EXERCISE GOAL
Change every "Open" in the entries below to "Launch". Keep everything else the same, and leave the pictures out.

[Begin GIVEN RECORDS]

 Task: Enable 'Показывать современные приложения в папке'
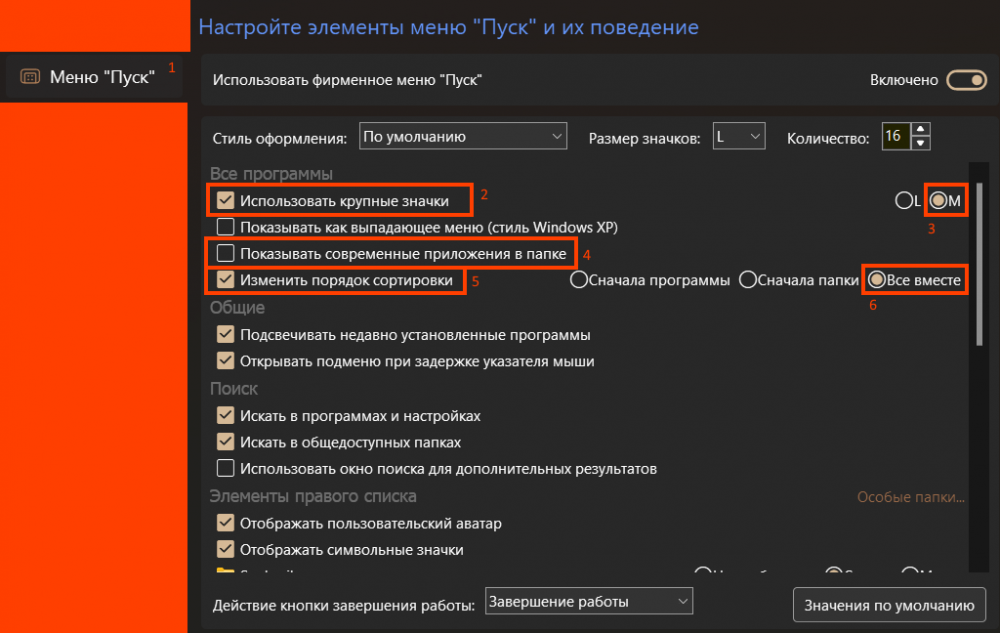[225, 254]
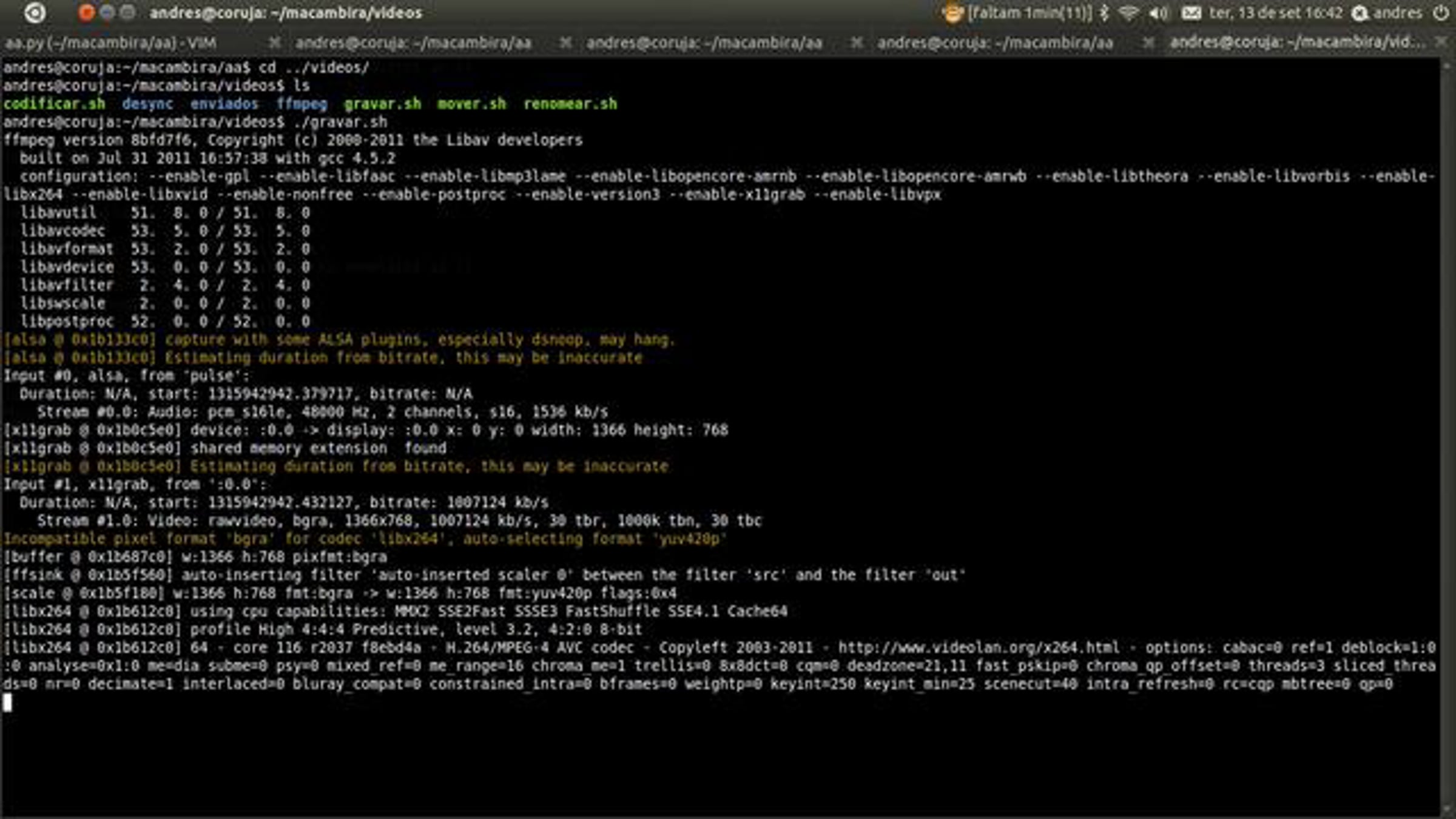This screenshot has height=819, width=1456.
Task: Close the aa.py VIM tab
Action: coord(274,43)
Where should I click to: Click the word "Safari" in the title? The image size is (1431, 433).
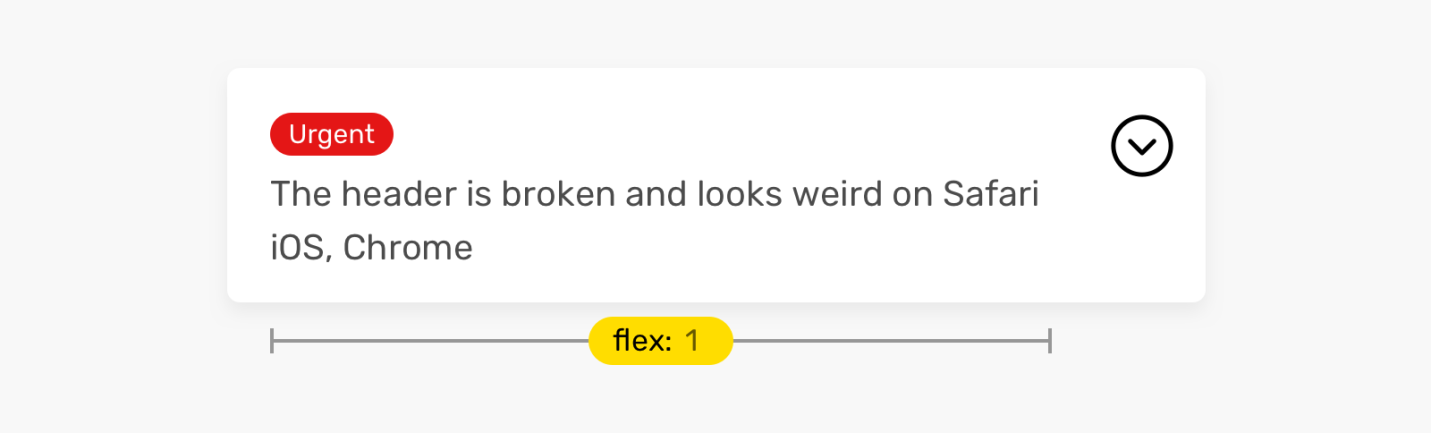tap(991, 194)
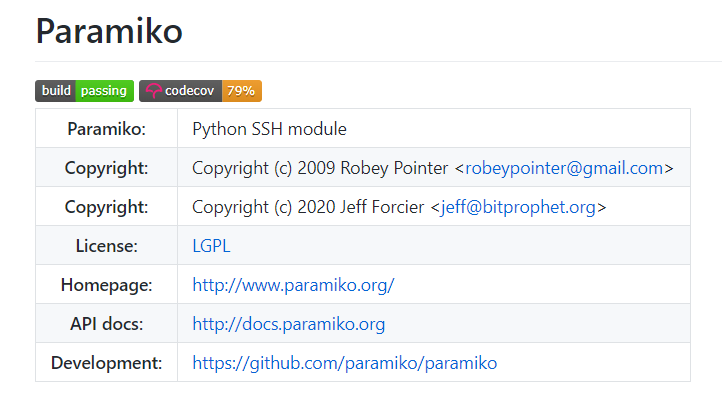Click the 'Development:' row label
This screenshot has height=405, width=722.
click(x=106, y=363)

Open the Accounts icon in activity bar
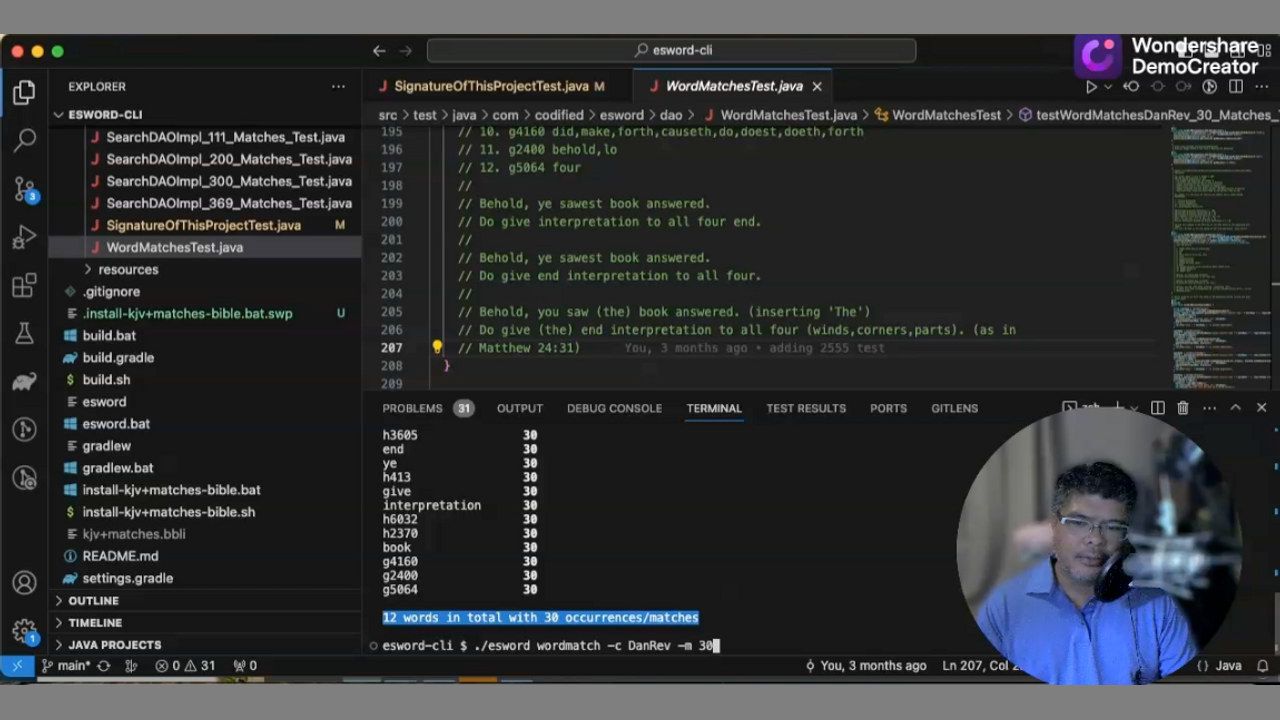[x=24, y=583]
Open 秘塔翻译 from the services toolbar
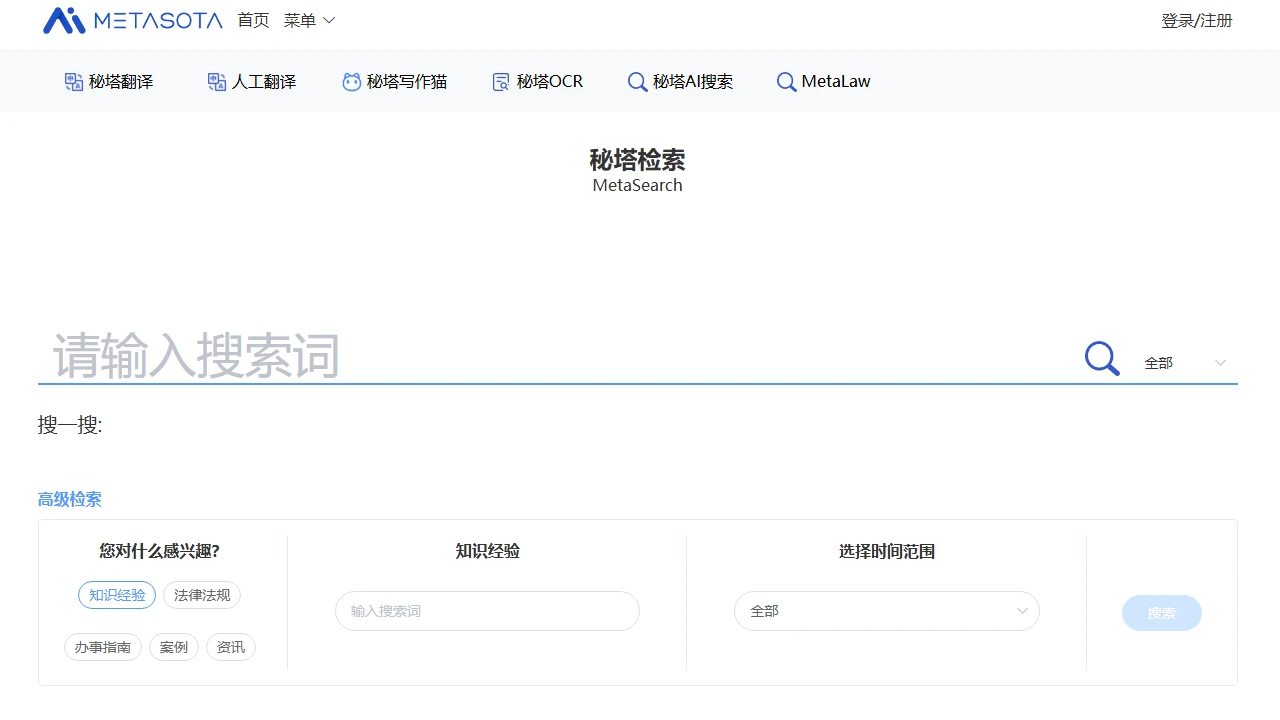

[End GIVEN RECORDS]

SOLUTION BELOW
 Task: Enable 'Показывать современные приложения в папке'
[225, 254]
This screenshot has height=819, width=1456.
Task: Close the aa.py VIM tab
Action: coord(274,43)
Where should I click to: Click the word "Safari" in the title? The image size is (1431, 433).
tap(991, 194)
Click the 'Development:' row label
This screenshot has height=405, width=722.
click(x=106, y=363)

Launch the Accounts icon in activity bar
[x=24, y=583]
Launch 秘塔翻译 from the services toolbar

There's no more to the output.